The following are areas in which a strong advisor can help their clients develop or maintain good practices:
- Fiduciary Governance: The proper establishment of formal committees, their roles and the ongoing monitoring and completion of documentation of the committee. This would include meeting minutes when the committee convenes as well as documenting the changing of roles within the committee as it evolves.
- Investment Oversight: The establishment, review and updating of the Investment Policy. Maintaining the history of fund changes and mapping. The proper review of funds in the plan’s investment portfolio to ensure participants have adequate choice. Documentation of the investment review and decision-making process.
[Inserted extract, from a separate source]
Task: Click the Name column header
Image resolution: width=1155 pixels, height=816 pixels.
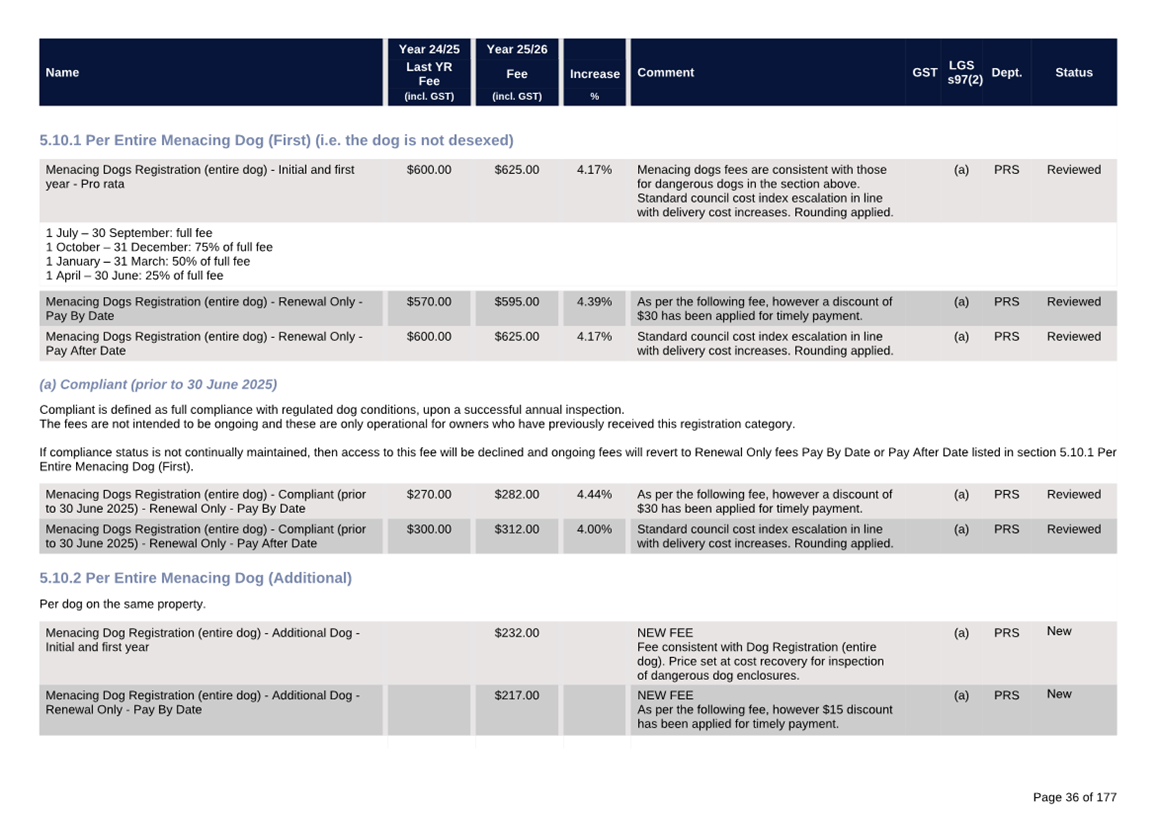Action: point(62,72)
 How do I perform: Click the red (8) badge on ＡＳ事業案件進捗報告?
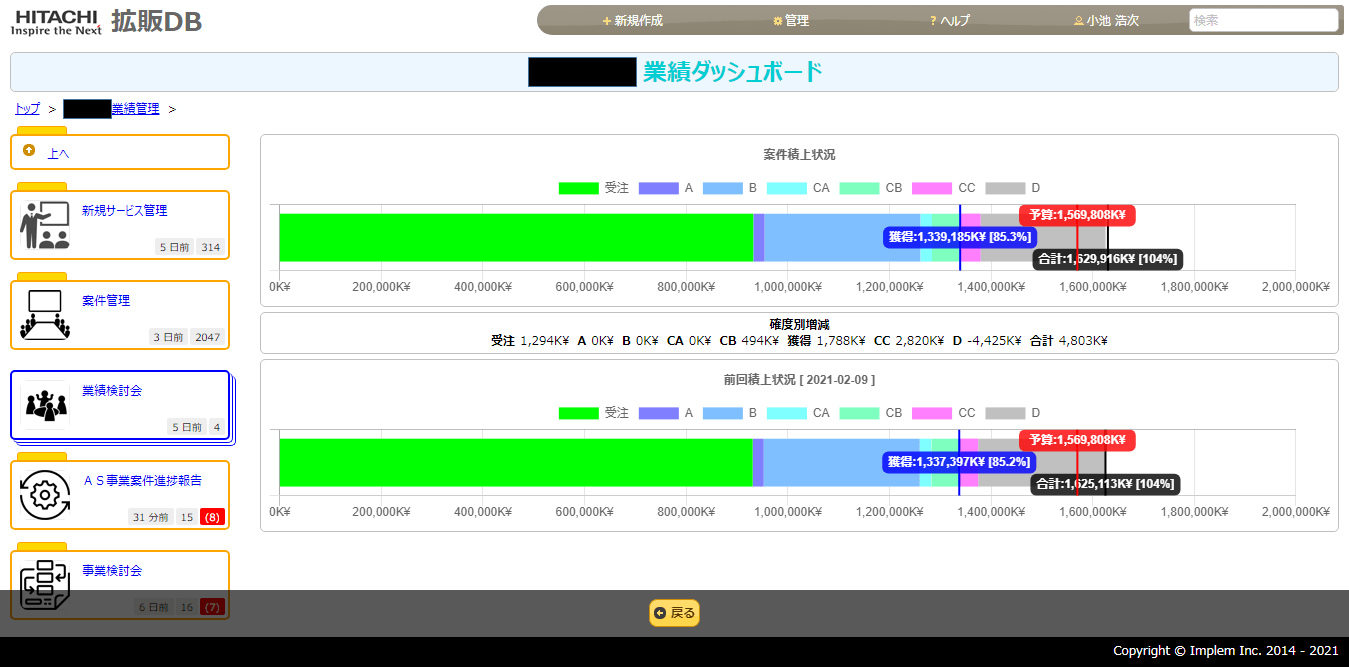click(x=212, y=517)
Compliance with the plan default investment rules in the Investment Policy Statement.
- Service Provider Review & Fee Analysis: Within a reasonable periodic timeframe review provider fees and services for reasonableness. Review investment management fees for reasonableness. Review the advisor’s compensation and confirm their fiduciary status in writing.
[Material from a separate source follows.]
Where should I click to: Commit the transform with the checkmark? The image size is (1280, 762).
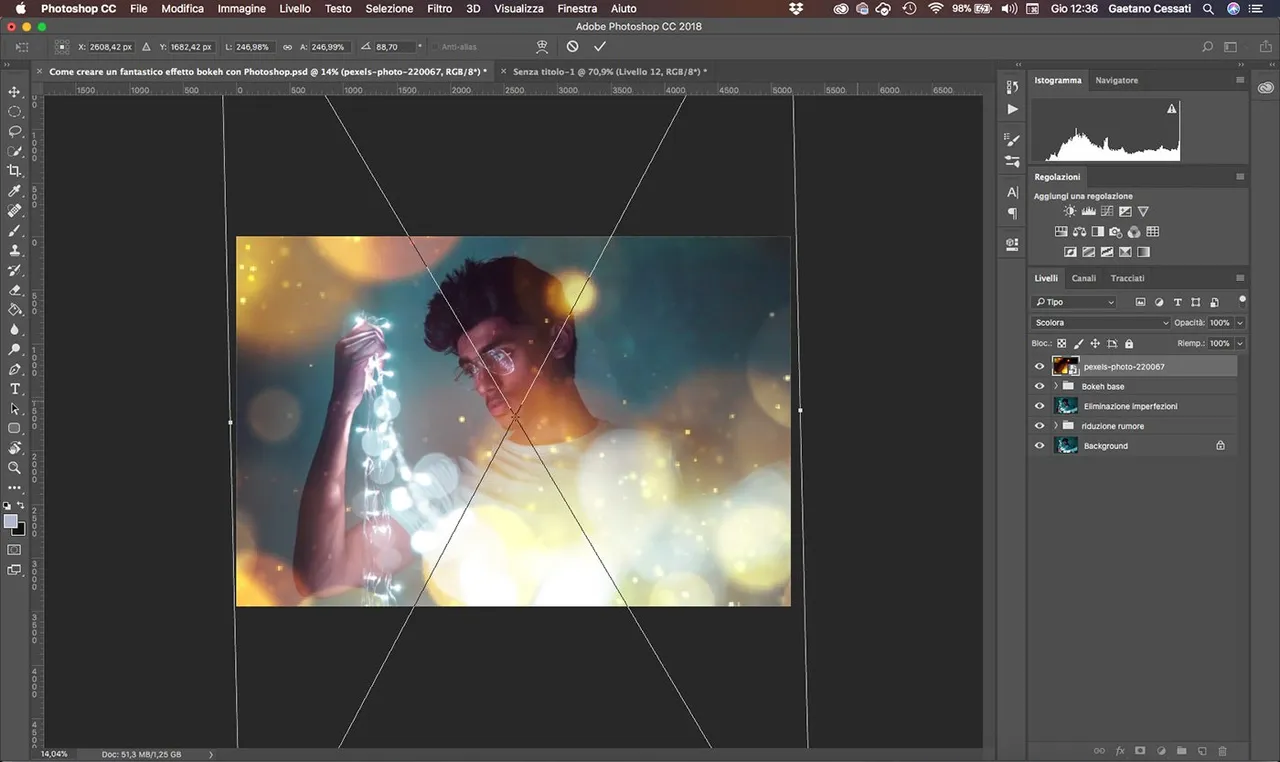[600, 47]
- Compliance: Acknowledge the plan’s intent to comply with ERISA 404(c) regulations as well as fee disclosure rules under 408(b)2.
- Fiduciary Record Management & Documentation: Establish a process of record management that includes the distribution of required materials to participants including the Summary Annual Report. Also establishing a proper archiving process for fiduciary documents including the requisite plan and trust documents, due diligence reports, meeting minutes and retention of records related to the Form 5500.
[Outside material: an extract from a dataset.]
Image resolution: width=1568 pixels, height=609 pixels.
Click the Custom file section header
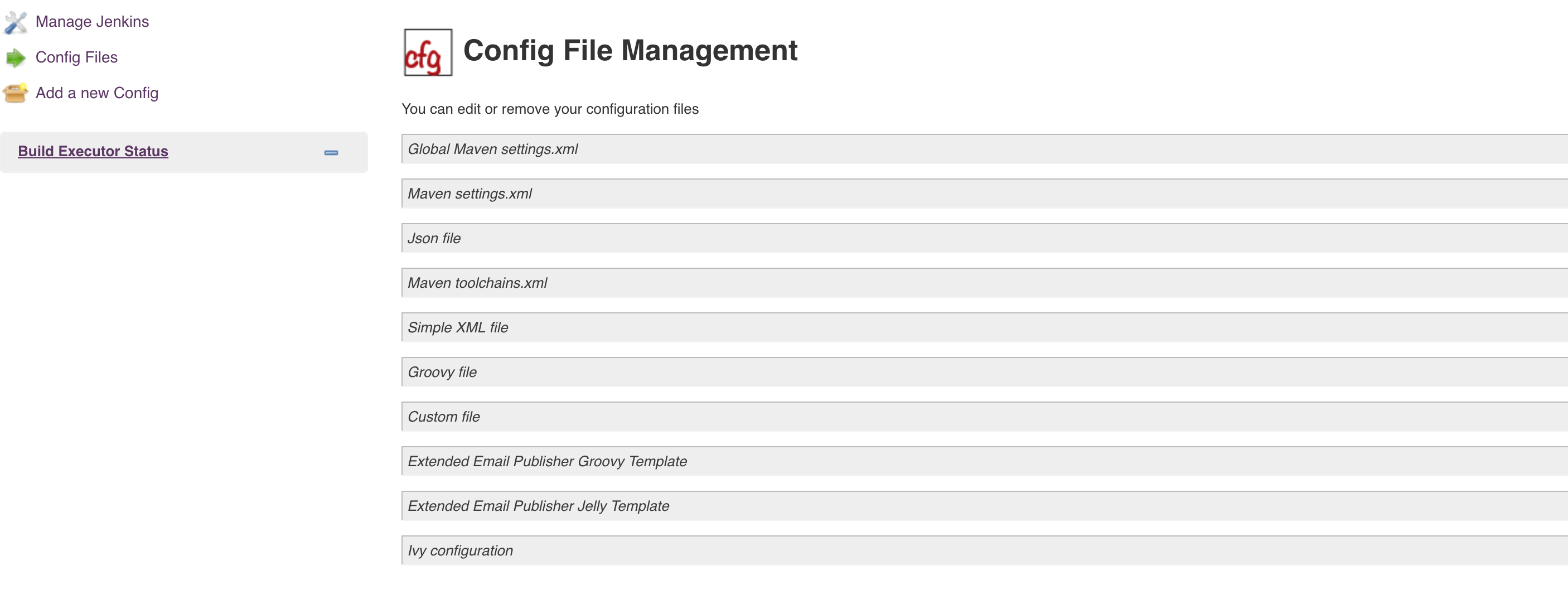pos(444,417)
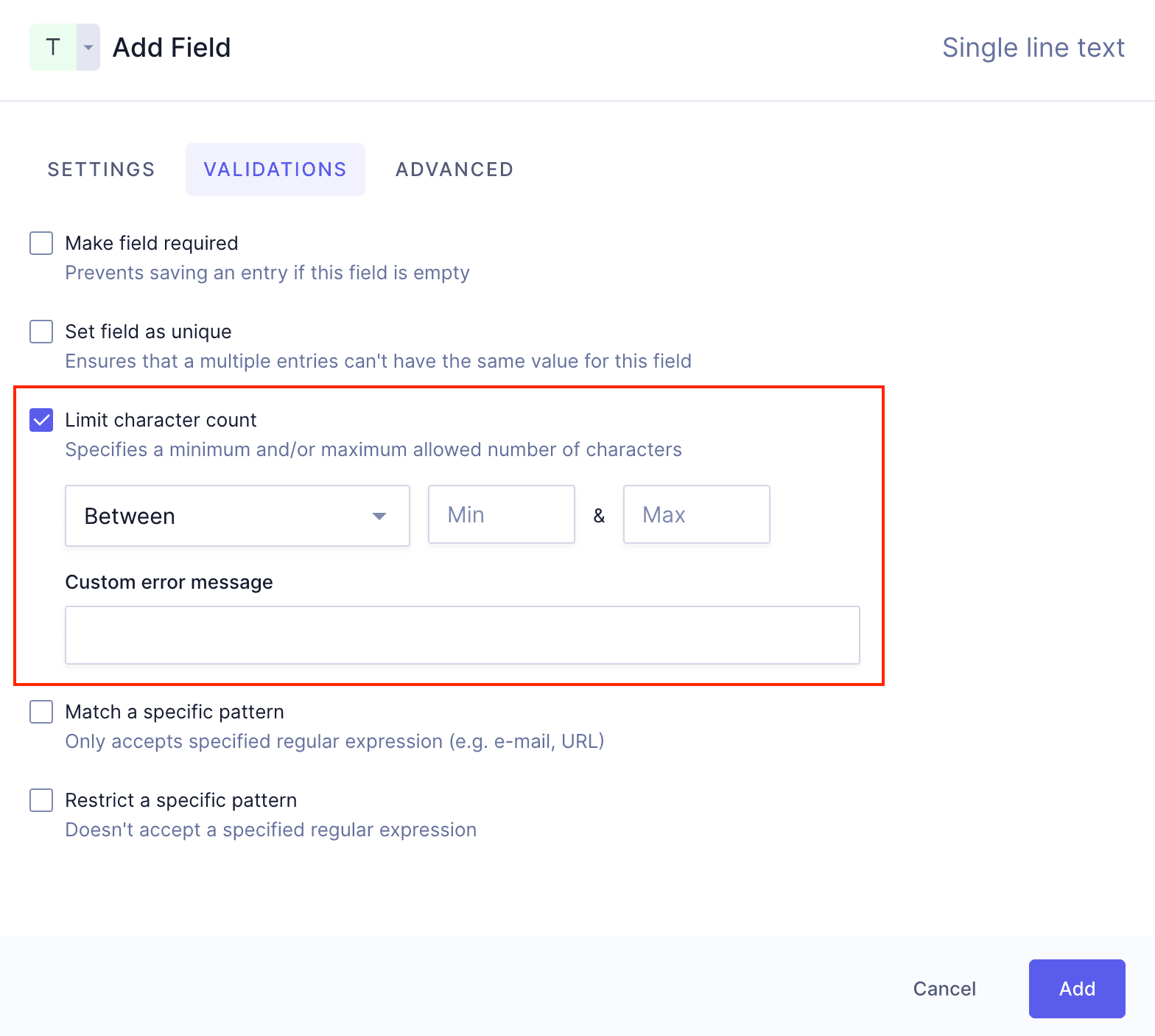
Task: Enable Match a specific pattern checkbox
Action: pos(41,712)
- Distribution of participant disclosures and communications: Establishing an annual participant communication plan including working with service providers to set a list of all of the communications that must be distributed and the responsible party for each. These procedures should include steps for auditing participant mailing addresses and maintaining proper record of the mailings.
Working with an independent fiduciary advisor to establish and maintain strong processes in these key areas will help assure a higher probability of better results for your plan and employees.